SÃO PAULO - O Exército ocupando quatro das refinarias de petróleo do país; fuzileiros navais tomando conta do porto do Rio de Janeiro; forças militares dispostas em e nas imediações de Apucarana, norte do Paraná, onde estará hoje o presidente da República; sugestões da segurança presidencial para que FHC use colete à prova de bala.
Um visitante desavisado que chegasse ao Brasil poderia imaginar, se visse telejornais, que errou de rumo e aportou em Sarajevo, digamos.
Há uma crispação ambiental absolutamente fora de propósito. Primeiro, porque o país vive a mais ampla e a mais prolongada situação de vigência das liberdades públicas de sua história. As eleições do ano passado foram, provavelmente, as mais limpas e democráticas de todos os tempos, ainda que seja difícil medir graus de pureza eleitoral.
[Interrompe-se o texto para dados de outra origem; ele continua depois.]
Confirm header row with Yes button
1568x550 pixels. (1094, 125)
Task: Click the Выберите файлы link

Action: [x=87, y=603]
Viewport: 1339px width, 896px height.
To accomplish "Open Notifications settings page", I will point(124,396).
Os incidentes, como o caso Ricupero e o uso da máquina governamental a favor da candidatura situacionista, foram afinal menores, mais ou menos dentro dos padrões universais. A legitimidade da vitória de FHC não foi posta em discussão, pelo menos não seriamente.
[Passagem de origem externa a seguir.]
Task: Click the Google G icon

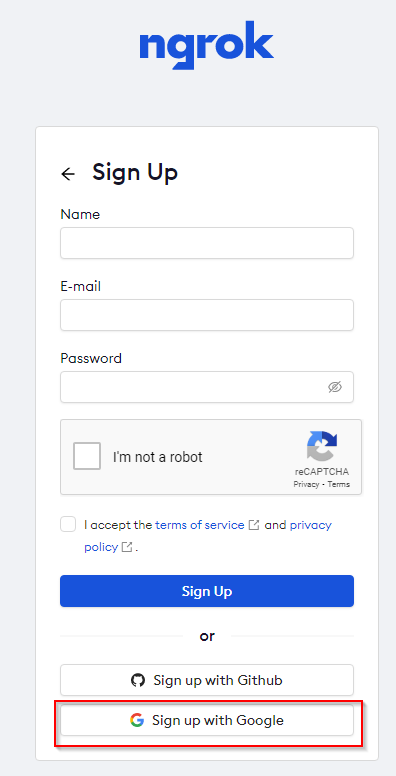Action: click(137, 720)
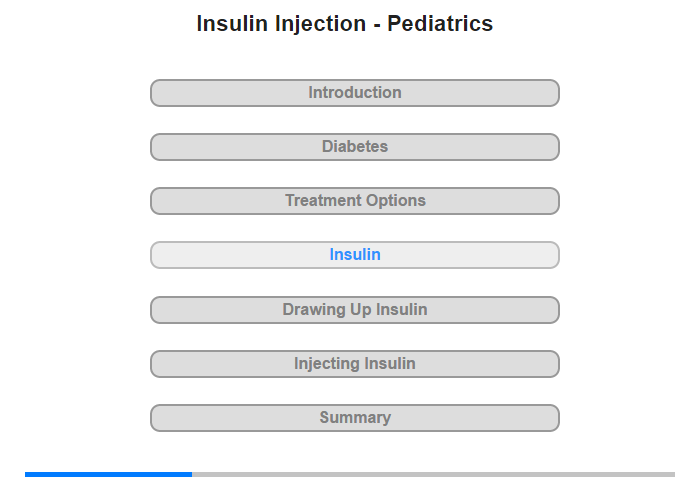Open the Introduction section
Viewport: 700px width, 480px height.
coord(354,93)
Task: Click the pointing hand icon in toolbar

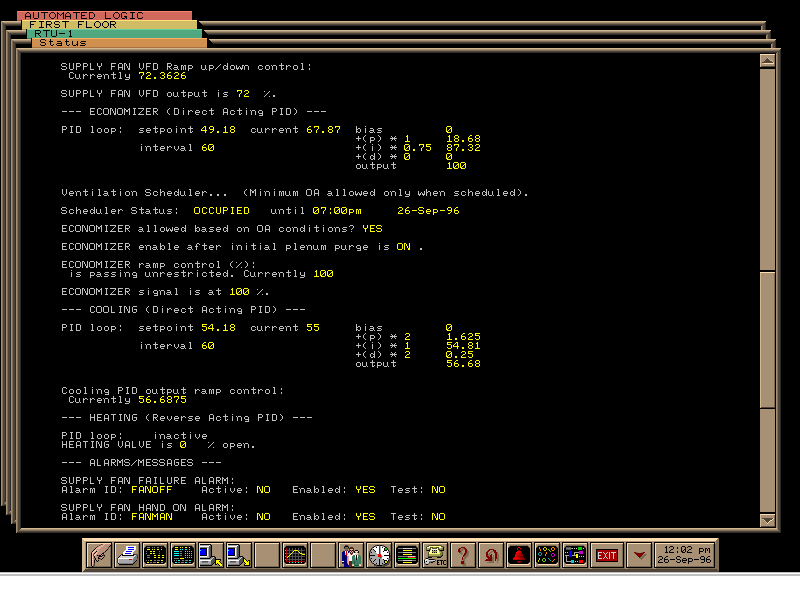Action: 99,554
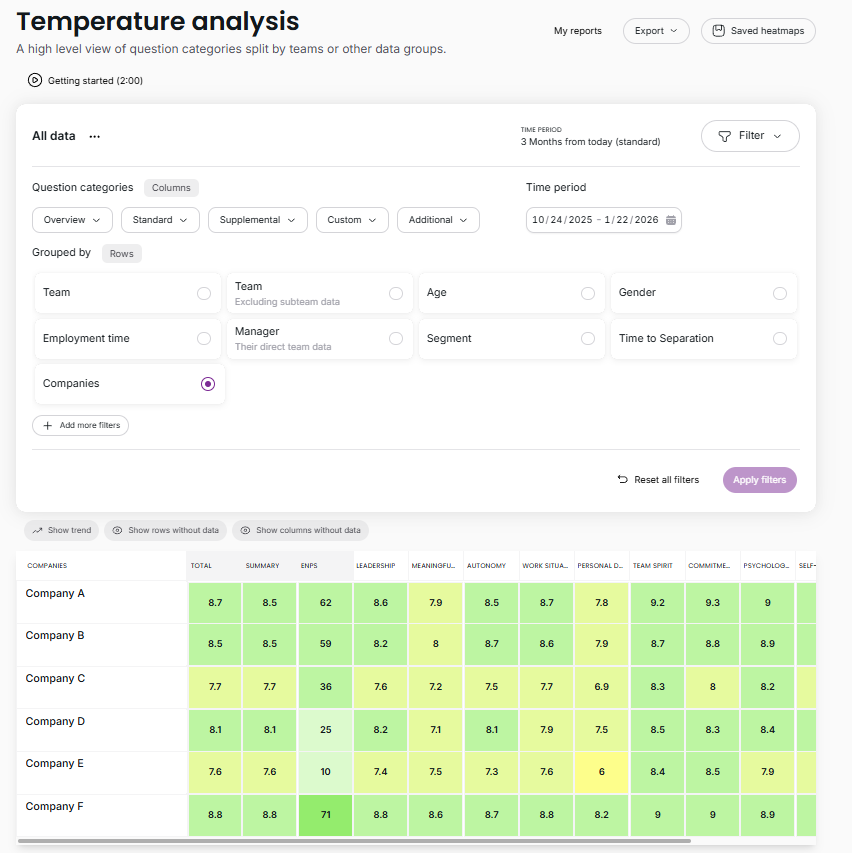
Task: Click the calendar icon in date range field
Action: (671, 220)
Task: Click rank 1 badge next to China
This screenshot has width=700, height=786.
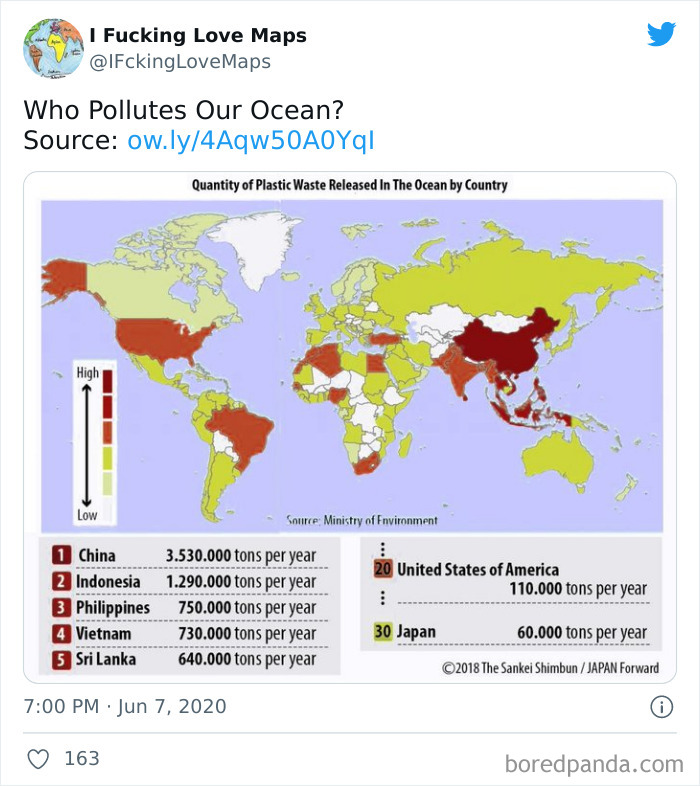Action: 61,555
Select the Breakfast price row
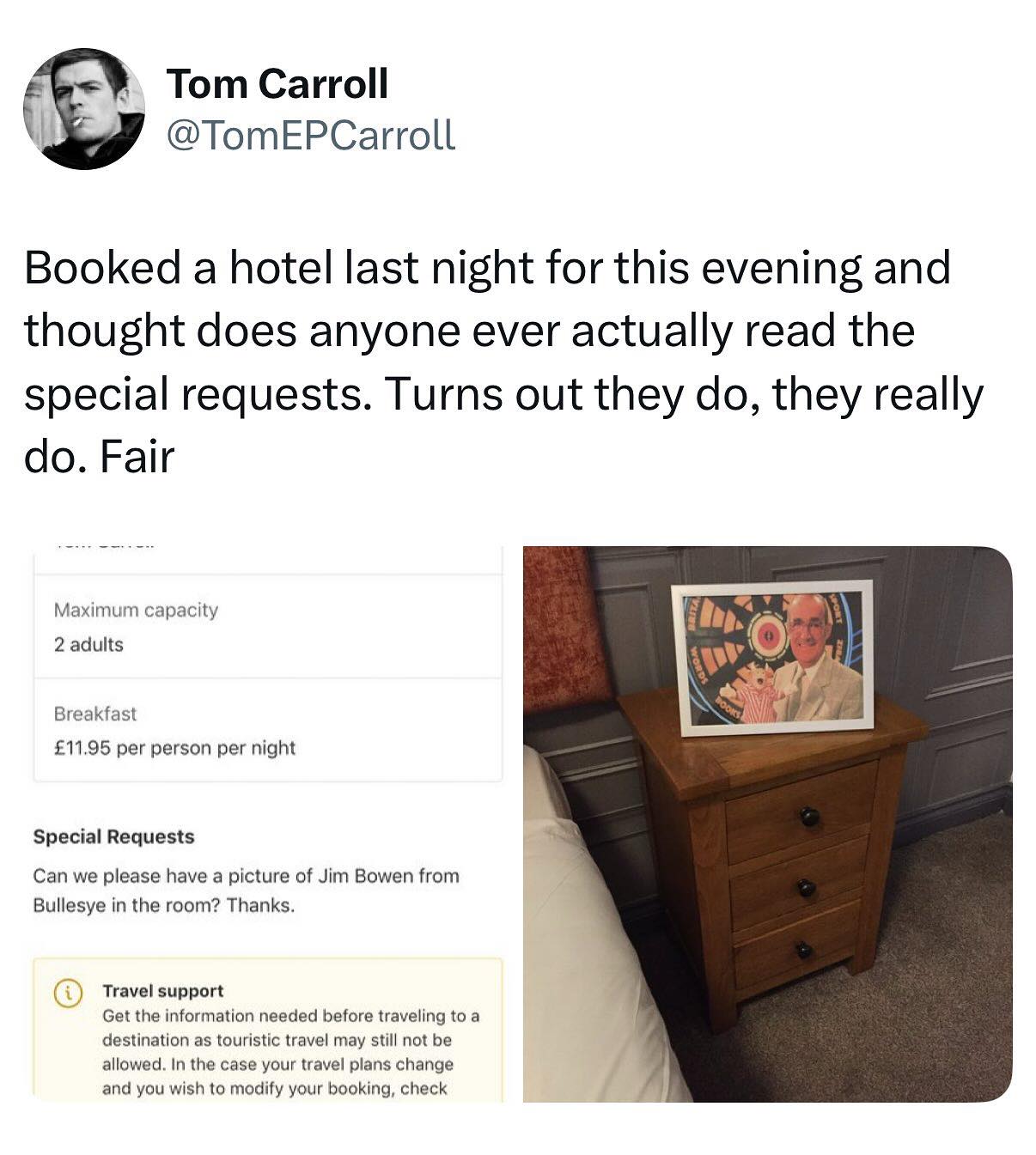The width and height of the screenshot is (1036, 1155). 267,730
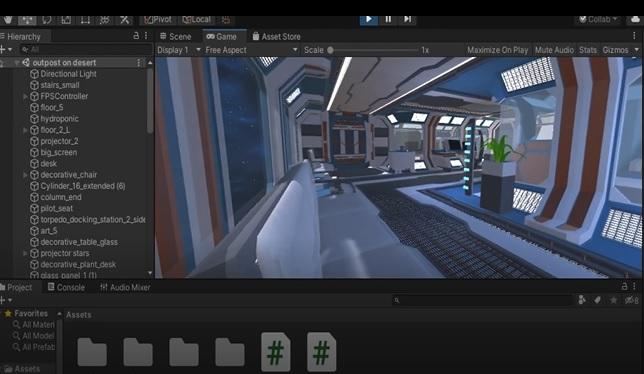Click the Play button

coord(368,19)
Na outra ponta, o próprio candidato, em comício no ABC paulista, encheu de elogios o PT, seu principal adversário, atribuindo ao partido de Lula papel relevante na reconquista da democracia. Não há, portanto, no plano institucional, nada que remotamente justifique a crispação.
No território da economia, há tensões evidentes, mas nada que se compare, por exemplo, às tempestades e/ou dificuldades vividas nos governos dos quatro mais recentes antecessores de FHC (de João Baptista Figueiredo a Itamar Franco).
Por que, então, esse ar carregado? Se for apenas por um punhado de vândalos que atiram paus e pedras contra o ônibus presidencial, estamos mal. A democracia não pode, é claro, ficar refém dessa gente, marginal em todos os sentidos. Mas tampouco pode recair em uma mentalidade de estado de sítio, visível pelo menos nos telejornais de ontem.
Fica-se com a triste sensação de que o subdesenvolvimento brasileiro não é apenas social. É também (ou principalmente) político.